So zufrieden Teresa mit ihrem Status ist – ihr Umfeld scheint es nicht immer zu sein. "Was mich stört, ist die Rolle des Singles in der Gesellschaft. Manchmal geben mir Freunde oder Familienmitglieder das Gefühl, ich wäre ohne festen Partner nicht vollständig. So, als wäre ich arbeitslos und alle würden mich ständig fragen: ‚Und – hast du schon was?‘" Den gut gemeinten Nachsatz "Der Richtige wird schon noch kommen" findet sie "unsensibel". "Wer einen Zeitdruck verspürt, eine Beziehung zu starten, wird das auch ausstrahlen. Und wer will schon ein Date mit jemandem, dessen Blick ‚Bitte nimm mich‘ schreit."

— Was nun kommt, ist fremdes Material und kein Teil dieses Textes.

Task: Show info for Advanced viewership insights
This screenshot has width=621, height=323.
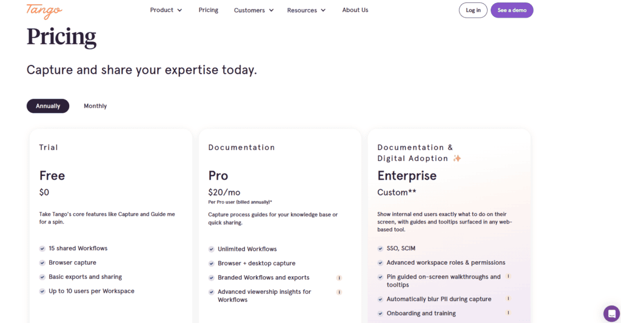Action: [x=339, y=292]
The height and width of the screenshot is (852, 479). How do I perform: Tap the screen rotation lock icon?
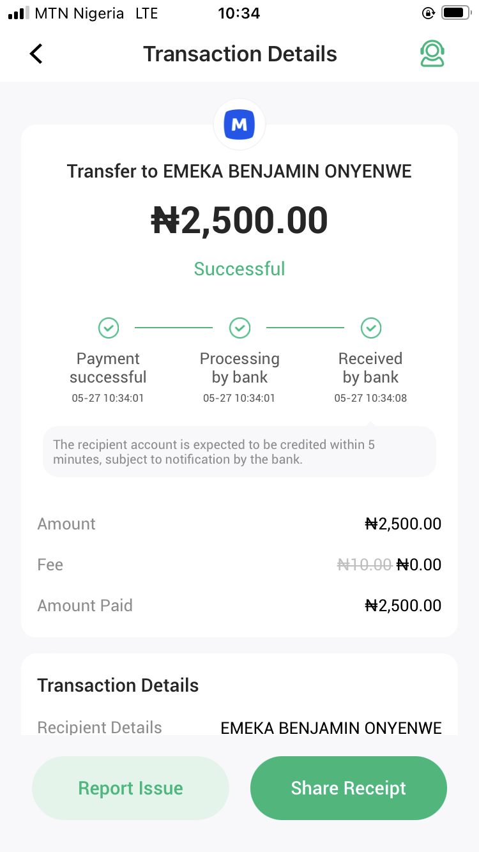coord(428,13)
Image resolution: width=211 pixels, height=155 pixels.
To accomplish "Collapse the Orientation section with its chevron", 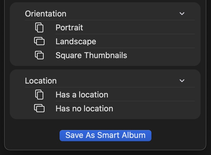I will [182, 14].
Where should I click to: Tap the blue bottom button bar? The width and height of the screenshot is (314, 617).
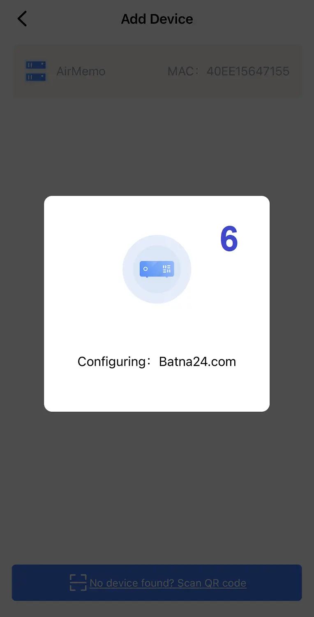(x=157, y=583)
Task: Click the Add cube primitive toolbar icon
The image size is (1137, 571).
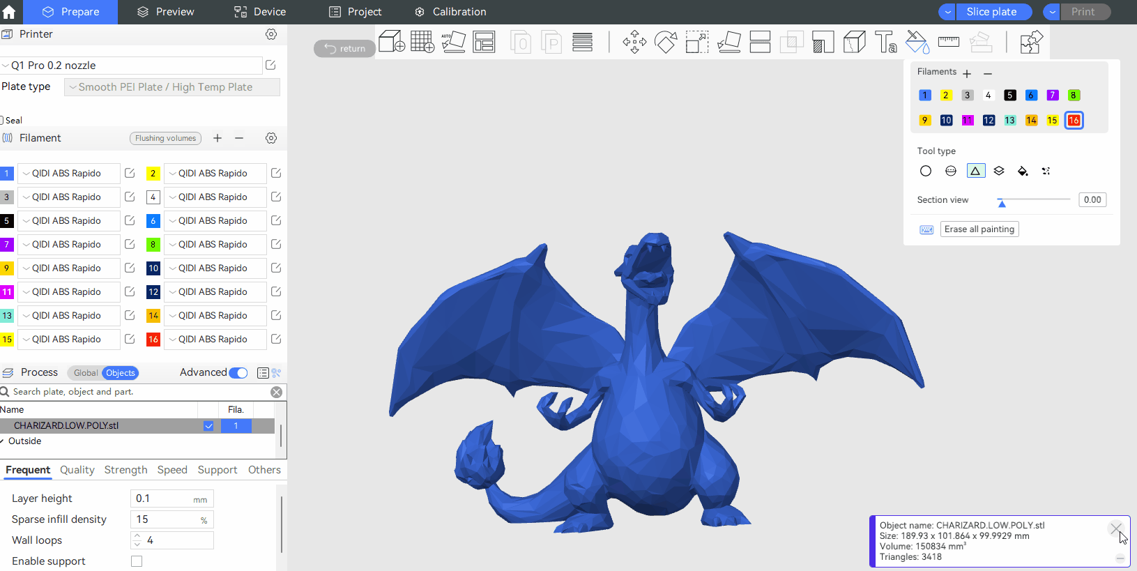Action: click(392, 42)
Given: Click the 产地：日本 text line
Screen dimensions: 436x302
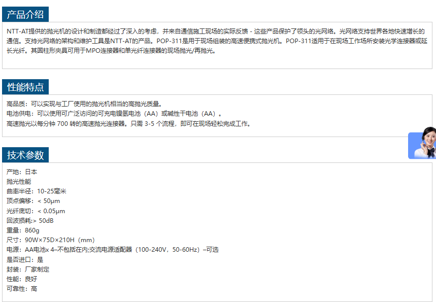Looking at the screenshot, I should [x=22, y=172].
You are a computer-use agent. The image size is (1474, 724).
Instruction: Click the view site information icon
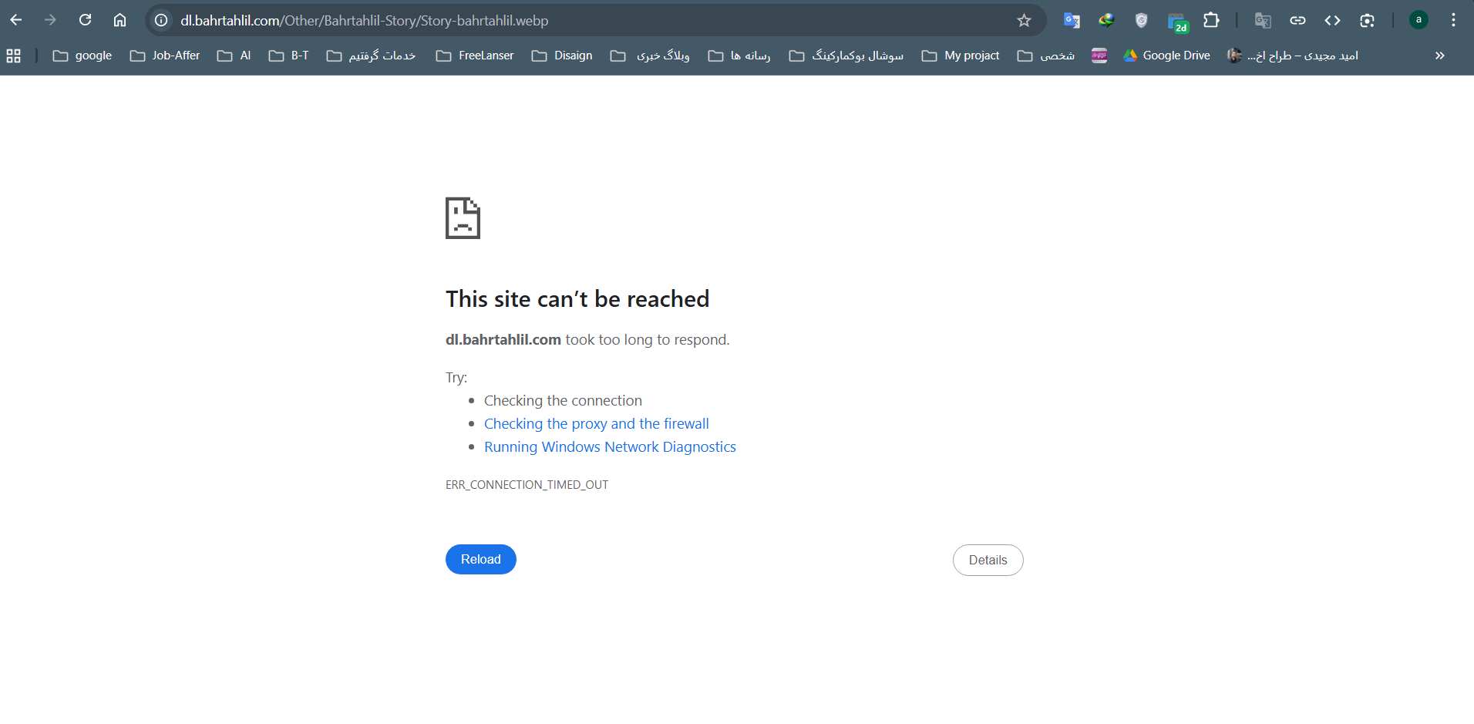pos(161,21)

Durch die zunehmende Beliebtheit von Dating-Apps entwickle sich in Österreich schön langsam so etwas wie eine Datingkultur, beobachtet Teresa. Auch sie "tindert" – regelmäßig, aber mit mäßigem Erfolg. "Ich bin bisher nie vom Schreiben zu einem Date gekommen, weil mich die Chat-Gespräche schon so langweilen, dass ich mir die Situation in einem Restaurant oder im Bett ersparen wollte. Bevor ich bei einem Date über mein Horoskop plaudere, hole ich mir lieber eine Katze aus dem Tierheim." Stress will sich Teresa keinen machen. "Oder wie Oma sagen würde: Der Richtige wird schon noch kommen."

Websingles, Elitepartner, Parship, Lovoo, Tinder – Christian hat so ziemlich jede Flirt-App ausprobiert. Mit durchwachsenen Ergebnissen: "Ich glaube, auf den kostenlosen Apps sind viele aus Langeweile vertreten. Von vielen Männern weiß ich, dass sie die Frauen einfach nur als ‚hot or not‘ kategorisieren wollen und sehen möchten, wer ein Match wäre."

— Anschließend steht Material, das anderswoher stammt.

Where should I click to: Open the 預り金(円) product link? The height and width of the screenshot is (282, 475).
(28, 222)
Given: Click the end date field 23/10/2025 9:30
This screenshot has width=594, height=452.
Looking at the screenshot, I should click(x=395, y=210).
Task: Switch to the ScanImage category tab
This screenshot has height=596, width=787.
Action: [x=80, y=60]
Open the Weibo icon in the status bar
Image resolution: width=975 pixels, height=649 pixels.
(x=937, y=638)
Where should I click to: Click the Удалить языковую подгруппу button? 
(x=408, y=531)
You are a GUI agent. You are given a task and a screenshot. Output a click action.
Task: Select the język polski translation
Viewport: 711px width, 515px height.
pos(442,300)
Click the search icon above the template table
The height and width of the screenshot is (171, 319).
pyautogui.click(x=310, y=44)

Mit zwei Frauen, die er via Parship kennengelernt hatte, traf er sich, mit einer "entwickelte sich etwas mehr, aber auch nichts Dauerhaftes. Texten alleine heißt nichts – ich habe es oft erlebt, dass man wochenlang hin- und herschreibt und die Chemie face to face dann überhaupt nicht passt". Allerdings sei es schwierig, Frauen zu einem Date im "Real Life" zu überreden: "Da muss man schon sehr gut argumentieren." Viele Frauen und Männer in seinem Alter, beobachtet Christian, hätten unverbindliche Beziehungen. "Nach dem Motto: keine Verpflichtungen, nur Spaß." Dass nur selten etwas Festes entsteht, führt er Wiener unter anderem auf zu hohe Ansprüche zurück. "Ich denke, das hat auch mit den Apps zu tun: Nach jedem ‚Wisch‘ nach links (auf Tinder, Anm.) könnte die nächste Traumfrau, der nächste Traummann warten."

Er selbst hätte gerne eine fixe Partnerschaft und in weiterer Folge auch Familie – "aber nicht um jeden Preis. Ich halte mich nicht für schwer vermittelbar und bis auf das gelegentliche Nachfragen meiner Eltern spüre ich auch keinen Druck". Seine neue Strategie: "Ich habe alle Apps abgedreht und hoffe auf das Schicksal."